These forums are now Read Only. If you have an Acrobat question, ask questions and get help from one of our experts.

OCR and Screenreaders

melanie7810
Registered: Jun 11 2010
Posts: 3

I am working with an individual who is blind and we are trying to use OCR to recognize scanned documents he receives for his job. We follow the directions on Acrobat to convert the scanned PDFs into recognized text, but it seems to fail and is not read by JAWS.

Is this possible and if so, what could be the reasons?

As a note, we are working with a temporary copy of Acrobat Professional. The individual did not want to purchase the product if it did not work for him.

daka630
Expert
Registered: Mar 1 2007
Posts: 1420
Hi,
How did you do the OCR?
Searchable Image, Searchable Image (Exact) or ClearScan?
The first two lay down a hidden layer of characters to accompany the scanned image of the text.
As OCR is not, at its core, "format" / "layout" / "grammar" aware it is dropping in its "best-estimate" of what each character is.
Often this can be very good. Often this can be very confusing.
A lot of variables associated with source paper quality and the actual scan device.

If you used either "searchable" choice then try a Save As to a text file.
Open the text file - you'll see exactly what the OCR output is.

Using ClearScan you get replacement characters for what is recognized.
Sometimes ClearScan "thinks" it has it ok but is not sure - this stuff becomes a "suspect".
With Acrobat you can manually correct "suspects".
Sometimes ClearScan just "does not get it" for some characters.
These are left as a bitmapped image.
In such cases, it does not matter if "we" precieve the characters as "ok" - 'cause "we" are not doing the OCR, eh?

AT cannot "read" images (e.g., bitmapped characters). That's what Alternate Text is for.
That brings us to "tagged" PDF.
For any AT (JAWS, Windows Eyes, NVDA, etc.) to be effective with a PDF the PDF must be a reasonably well-formed "Tagged" PDF.

While one can try to "tag" the hidden text output of either "Searchable Image" choices, it is really not productive (... yes, it is something I've played with - I'm odd that way ).Adobe's online "how-to" for scanned text content > OCR > accessible all leads you to use
of "Formatted Text & Graphics" (Acrobat 8) or ClearScan (Acrobat 9).
You use either of these. Then have Acrobat "tag" the PDF's page content (you get a "best-estimate" - sometimes pretty good - sometimes not - a function of what the content is)
Or, you tag it manually. This can give very good results; if you are fairly comfortable with the "rules of the road" for Tagged PDF as described in the ISO PDF Standard (ISO 32000-1) or PDF References that came before ISO acceptance and have some run-time doing it.
Sounds harder than it is .
It is really just a function of how simple or complex the PDF page content is.


If there is any way copies of the source "authoring files" could be obtained you'd get a better outcome.
Get these into Word or InDesign or FrameMaker. Output accessible tagged PDF from one of these.
Most times, most of us have Word available.
MS Word files (in Office 2007) can source ok and better accessible tagged PDF via Adobe PDFMaker (installed with Acrobat) or via the Office 2007 Save As PDF (with accessibility options "on").
Also, while I'm not a user, I've read that Open Office is also a "player".




Be well...

Be well...

melanie7810
Registered: Jun 11 2010
Posts: 3
I'm going to try the save as text method, this might be perfect!
Thank you!
------------------------------------------------
SET TASKS ->
1. For each statement, say whether it agrees with the OCR forum thread, answering yes or no and quoting the deciding words of the thread: (a) The "Searchable Image" choices lay down a hidden layer of characters with the scanned image. (b) Assistive technology can read bitmapped characters. (c) The individual had already bought Acrobat Professional.
2. Reproduce the OCR forum thread from "You use either" to "one of these.", swapping "InDesign" for "QuarkXPress".
3. According to the OCR forum thread, which ISO standard describes the rules for Tagged PDF?
The rows that come next have no role in this work.
------------------------------------------------
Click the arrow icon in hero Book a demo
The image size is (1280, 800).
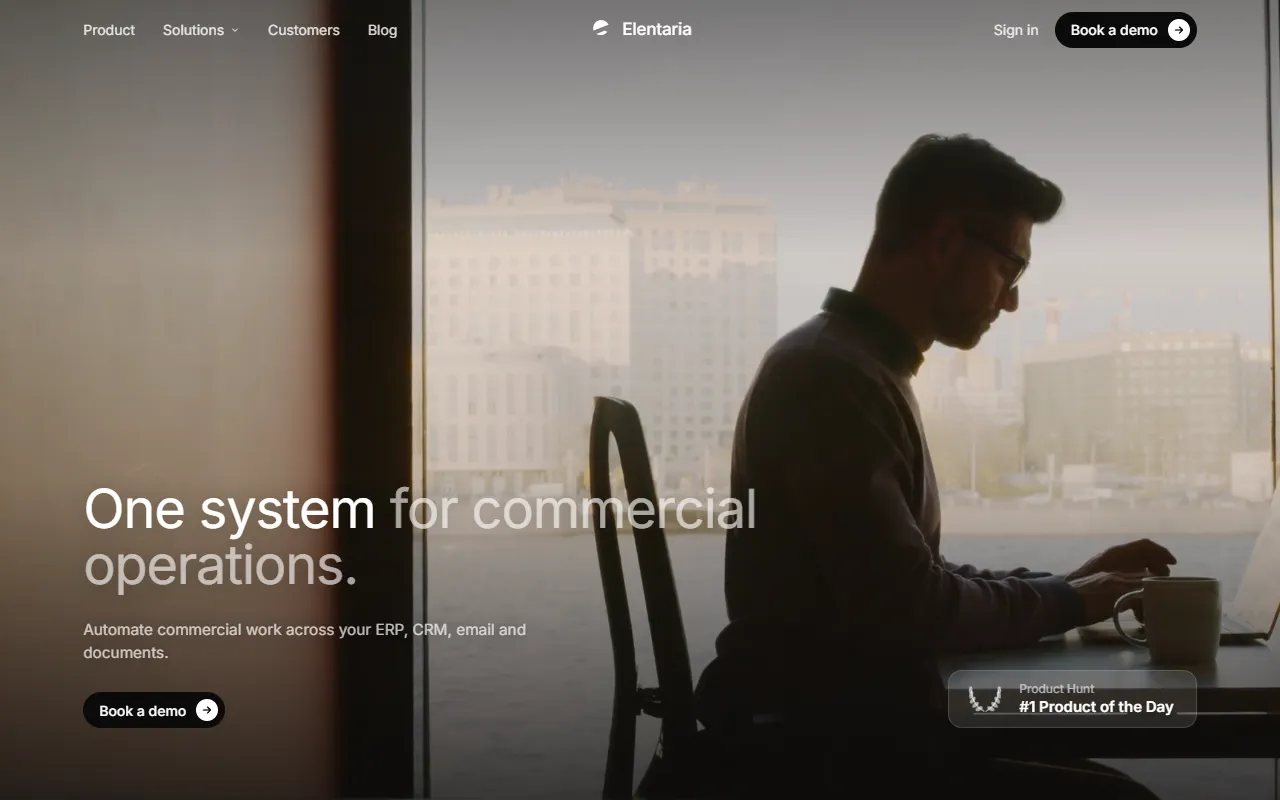pyautogui.click(x=207, y=710)
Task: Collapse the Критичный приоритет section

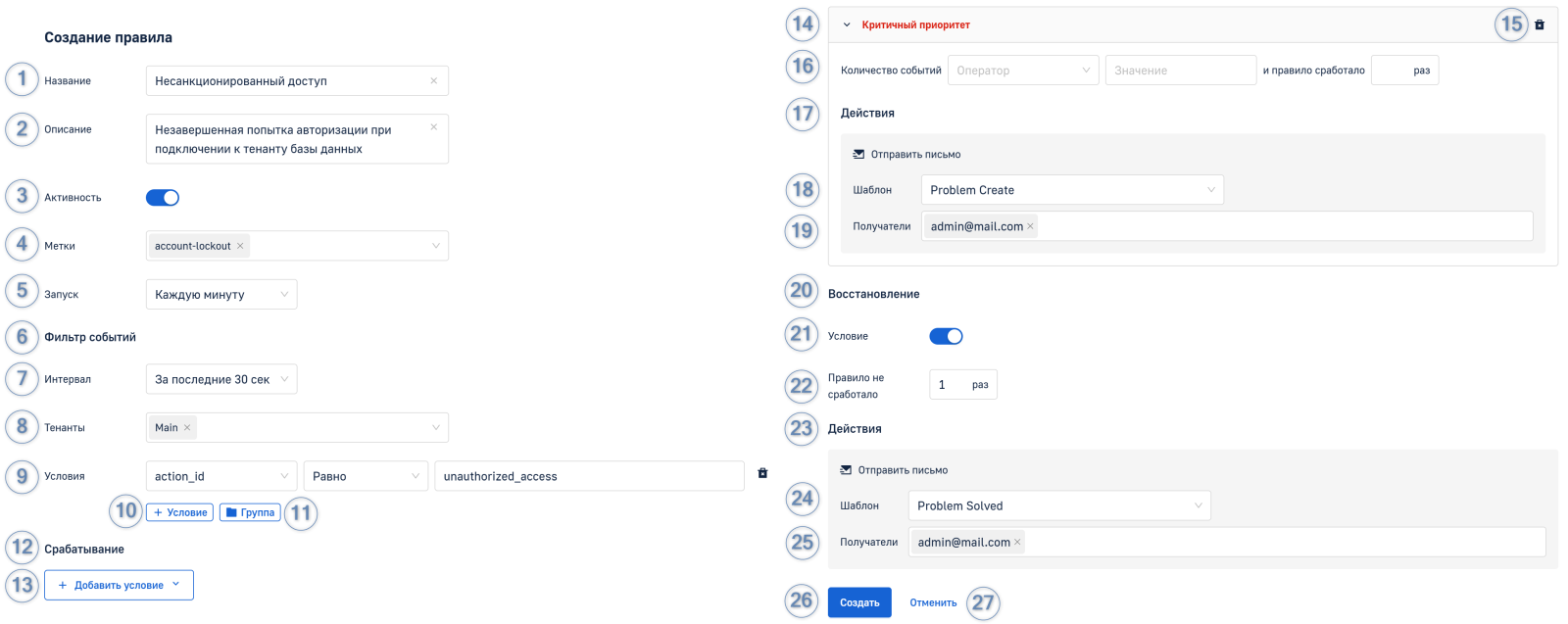Action: coord(847,25)
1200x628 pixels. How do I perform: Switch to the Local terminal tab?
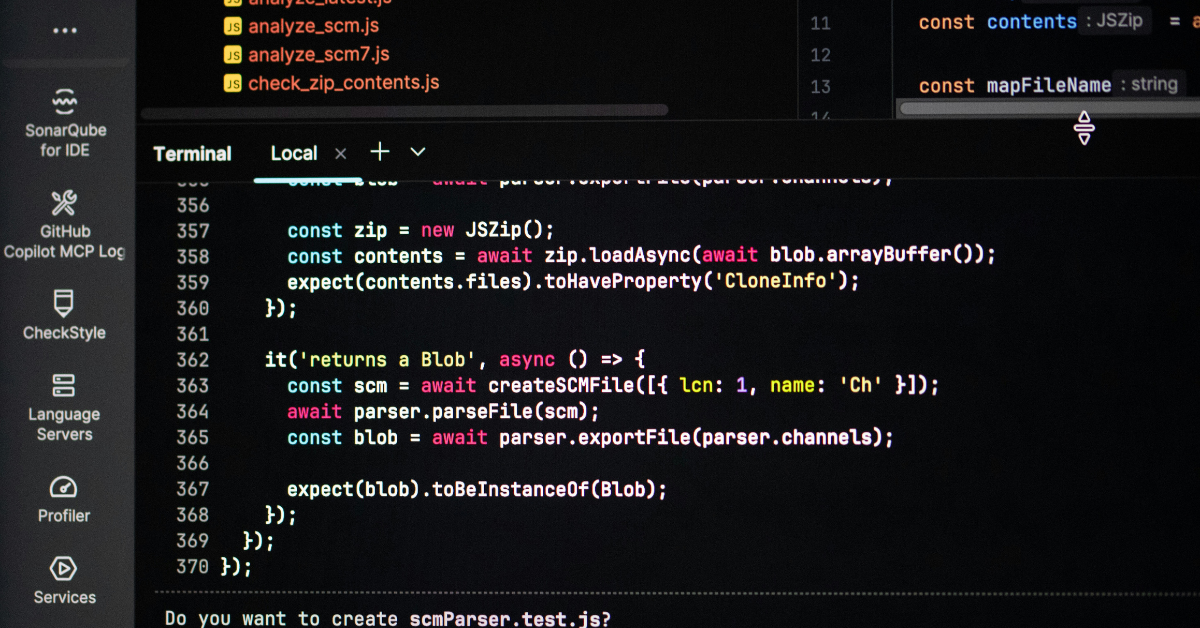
------------------------------------------------
ANSWERS PER TASK ->
1.
(a) Yes: "The first two lay down a hidden layer of characters to accompany the scanned image of the text."
(b) No: "AT cannot "read" images (e.g., bitmapped characters)."
(c) No: "we are working with a temporary copy of Acrobat Professional."

2.
You use either of these. Then have Acrobat "tag" the PDF's page content (you get a "best-estimate" - sometimes pretty good - sometimes not - a function of what the content is)
Or, you tag it manually. This can give very good results; if you are fairly comfortable with the "rules of the road" for Tagged PDF as described in the ISO PDF Standard (ISO 32000-1) or PDF References that came before ISO acceptance and have some run-time doing it.
Sounds harder than it is .
It is really just a function of how simple or complex the PDF page content is.


If there is any way copies of the source "authoring files" could be obtained you'd get a better outcome.
Get these into Word or QuarkXPress or FrameMaker. Output accessible tagged PDF from one of these.

3. ISO 32000-1